農漁協などが取り扱う貯金

農業協同組合、漁業協同組合、水産加工業協同組合などの組織は、それぞれの分野における相互扶助の精神のもとに経営改善や資材供給などの活動を行っていますが、そうした活動の一環として、万一の時の備えとなる生命共済や自動車共済などの共済事業や貯蓄やローンといった金融サービスを提供する信用事業もあわせて行っています。

また、「系統組織」とよばれますが、こうした団体の上部組織となる協同組合連合会や、さらに全国に展開した農林中央金庫などにおいても、規模の違いはありますが同様に信用事業が行われています。
このような農漁協等の窓口において取り扱われる金融商品の例としては、通常の貯金のほかに、定期積金、農林債などを用いた積立・財形貯蓄商品、外貨貯金などがあります。

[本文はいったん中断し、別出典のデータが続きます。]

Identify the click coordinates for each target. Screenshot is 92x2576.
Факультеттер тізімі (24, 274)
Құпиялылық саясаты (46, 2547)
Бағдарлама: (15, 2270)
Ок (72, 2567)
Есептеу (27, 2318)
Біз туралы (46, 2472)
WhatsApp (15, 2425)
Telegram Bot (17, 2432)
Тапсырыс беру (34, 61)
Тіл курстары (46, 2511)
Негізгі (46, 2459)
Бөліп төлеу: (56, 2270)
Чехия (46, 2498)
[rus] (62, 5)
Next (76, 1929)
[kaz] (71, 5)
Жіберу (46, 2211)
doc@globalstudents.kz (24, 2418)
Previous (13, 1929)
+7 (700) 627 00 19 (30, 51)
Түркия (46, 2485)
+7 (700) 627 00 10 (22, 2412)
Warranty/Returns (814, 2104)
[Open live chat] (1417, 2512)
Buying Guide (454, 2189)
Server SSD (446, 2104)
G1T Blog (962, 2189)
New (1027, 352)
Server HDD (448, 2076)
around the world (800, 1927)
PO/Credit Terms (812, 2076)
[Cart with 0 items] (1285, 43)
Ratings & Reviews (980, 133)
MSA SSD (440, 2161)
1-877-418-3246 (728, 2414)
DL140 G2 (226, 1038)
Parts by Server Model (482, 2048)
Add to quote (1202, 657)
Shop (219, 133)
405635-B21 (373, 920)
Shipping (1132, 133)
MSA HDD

銀行などの市中の金融機関で扱う預金は、金融機関が破綻した場合に備えて預金保険機構が預金者を保護する仕組みとなっていますが、以上のような系統組織の信用事業においても類似の仕組みがとられています。
「農水産業協同組合貯金保険制度」といいますが、決済用の口座で無利息・要求払い・決済サービスの3要件を満たすものに限っては全額、それ以外の一般の口座については1人当たり元本1,000万円までとその利息等が保護されます。

ただし、外貨建ての口座や農林債のうち保護預かり専用商品以外のものについては保護の対象から外れています。